WRITTEN REQUEST – Report every line of the material below that contains the word "link", copying each such line in full.

DATA SUPPLIED –
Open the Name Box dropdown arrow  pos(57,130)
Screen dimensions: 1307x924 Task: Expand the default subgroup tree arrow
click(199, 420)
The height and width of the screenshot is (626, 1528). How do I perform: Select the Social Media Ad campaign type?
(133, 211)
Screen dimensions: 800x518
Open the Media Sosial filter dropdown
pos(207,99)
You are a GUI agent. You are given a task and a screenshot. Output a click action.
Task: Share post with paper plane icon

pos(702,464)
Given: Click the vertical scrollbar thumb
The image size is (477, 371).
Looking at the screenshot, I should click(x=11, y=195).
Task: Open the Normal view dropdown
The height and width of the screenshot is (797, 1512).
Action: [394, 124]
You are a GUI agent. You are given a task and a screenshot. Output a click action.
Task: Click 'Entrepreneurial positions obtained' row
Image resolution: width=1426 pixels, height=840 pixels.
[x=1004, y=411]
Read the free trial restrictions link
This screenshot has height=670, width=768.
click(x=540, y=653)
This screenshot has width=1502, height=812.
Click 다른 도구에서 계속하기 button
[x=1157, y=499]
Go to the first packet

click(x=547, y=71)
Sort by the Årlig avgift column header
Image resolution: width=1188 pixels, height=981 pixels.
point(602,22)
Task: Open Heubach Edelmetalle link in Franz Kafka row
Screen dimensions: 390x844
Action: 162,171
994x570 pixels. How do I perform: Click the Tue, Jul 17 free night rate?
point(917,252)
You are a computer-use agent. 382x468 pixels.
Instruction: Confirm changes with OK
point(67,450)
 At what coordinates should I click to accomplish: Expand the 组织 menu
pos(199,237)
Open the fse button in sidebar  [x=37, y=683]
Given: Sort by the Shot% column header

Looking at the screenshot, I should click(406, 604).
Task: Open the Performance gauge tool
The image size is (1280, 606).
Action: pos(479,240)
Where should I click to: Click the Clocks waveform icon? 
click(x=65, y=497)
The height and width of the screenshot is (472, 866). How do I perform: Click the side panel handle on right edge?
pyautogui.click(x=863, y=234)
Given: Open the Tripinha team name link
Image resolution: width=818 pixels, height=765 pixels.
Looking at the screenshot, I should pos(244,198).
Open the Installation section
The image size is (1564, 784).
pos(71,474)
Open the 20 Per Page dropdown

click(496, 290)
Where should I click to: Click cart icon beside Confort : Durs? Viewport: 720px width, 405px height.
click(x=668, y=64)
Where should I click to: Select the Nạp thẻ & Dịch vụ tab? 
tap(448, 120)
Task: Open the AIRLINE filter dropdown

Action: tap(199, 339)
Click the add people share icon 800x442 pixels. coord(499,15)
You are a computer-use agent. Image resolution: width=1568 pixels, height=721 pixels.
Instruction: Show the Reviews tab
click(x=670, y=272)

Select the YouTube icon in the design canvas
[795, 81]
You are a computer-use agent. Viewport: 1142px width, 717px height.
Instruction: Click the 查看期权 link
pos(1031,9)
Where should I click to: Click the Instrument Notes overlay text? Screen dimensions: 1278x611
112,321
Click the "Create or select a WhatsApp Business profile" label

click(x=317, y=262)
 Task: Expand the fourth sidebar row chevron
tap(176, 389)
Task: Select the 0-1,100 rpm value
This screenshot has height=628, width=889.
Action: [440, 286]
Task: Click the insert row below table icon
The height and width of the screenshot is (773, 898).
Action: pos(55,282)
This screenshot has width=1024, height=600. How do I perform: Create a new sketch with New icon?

RESPONSE FOR THIS EXERCISE –
Read the free trial restrictions link
Task: Open Heubach Edelmetalle link in Franz Kafka row
Given: Open the Tripinha team name link
Instruction: Click the 查看期权 link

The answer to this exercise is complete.